Previously, I traveled a long way to reach Jobner (a.k.a Jobnair), in rural Rajasthan

I needed a bath more than food. I had not had a shower for five days now and I had collected a lot of dust and sweat during the long journey. But there was not enough water even to wash my feet. And then they called me to dinner. There were two large bronze plates on the table. Just as we were sitting for dinner, BP said, as if suddenly remembering something, "Hey, we didn't introduce our guest to Gyanlata. Can you send her in, Laxmi?" A Rajasthani lady walked in adjusting her ghungat (hood), her hands still dripping with wheat dough. She greeted us with a shy smile. I thought it was ironical that an illiterate woman's name was Gyanlata, meaning "tree of knowledge." She was wearing a big bronze headgear similar to the headlight that hunters wear. She had braided her hair with red twine. Silver pendulums hung from her ears, an artistic nose ring adorned her nose, and colorful hollow metal ornaments dangled from her neck. She had on bangles of all kinds, rings made with silver and brass (possibly one of those tungsten rings), and a silver belt around her waist. Her skirt had hundreds of pleats and her blouse had zari-work, with buttons on the back. She was very photogenic.

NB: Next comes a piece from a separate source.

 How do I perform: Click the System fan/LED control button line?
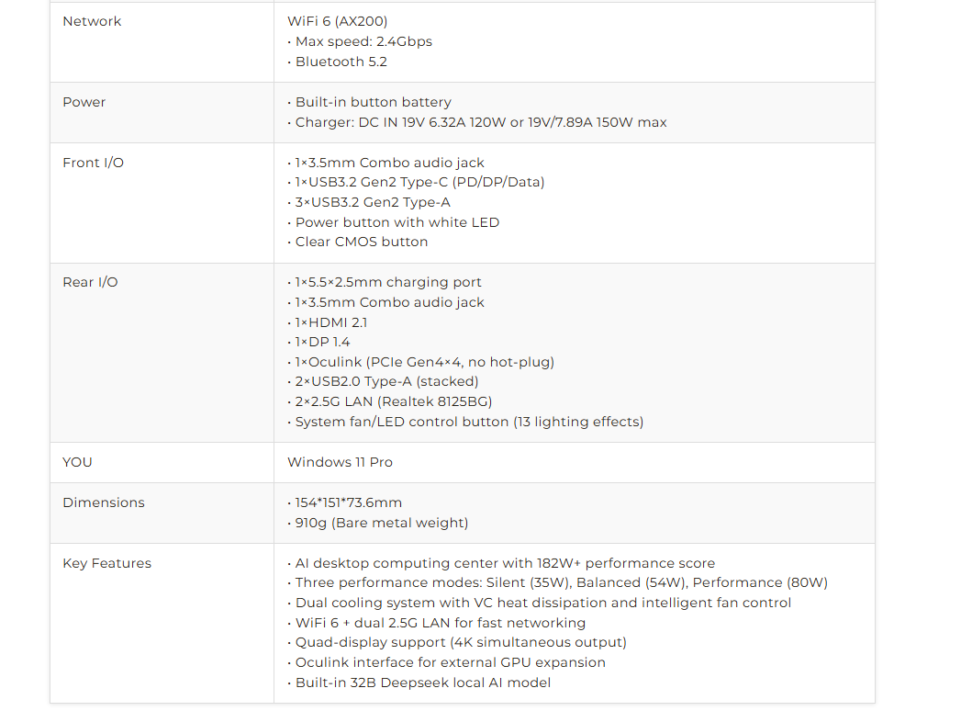click(465, 422)
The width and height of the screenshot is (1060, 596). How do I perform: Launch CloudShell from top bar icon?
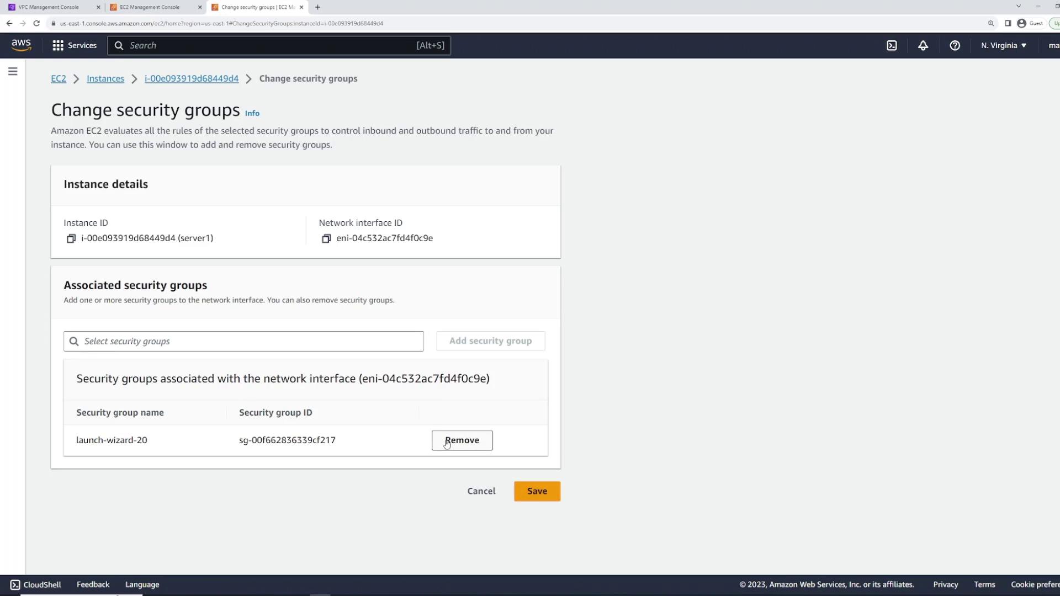coord(892,45)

They gave me a thali (plate) and the Mathurs shared the other one. Phulka (wheat bread cooked over charcoal,) potato sabji, and daal were served. When I left Mumbai, I was concerned about northern food, and had brought with me a quantity of Bedekar's pickles for augmenting the taste. I unpacked this and shared it with my hosts. They liked it. "I know that Madrasis (for northerners all south Indians are Madrasis!) like eating rice and curds, but I could not make any," the hostess explained. Later, when I drank water from the tumbler on the table by first pouring it on to my cupped hands, they exclaimed that I had become one of them. After the meals, BP pulled out his handkerchief and wiped his hands and face. I was uncomfortable wiping mine and instead tried to wash my hands with the water that remained in the tumbler. Laxmi noticed it, stopped me, and made arrangements for alternate water. She explained that drinking water was very precious in Rajasthan. Later when I saw them buy two cans of water from a water boy for 20 paise, I was convinced. I was told by Laxmi that the water was more precious than milk. It was very funny to listen to her English spoken in a Hindi accent.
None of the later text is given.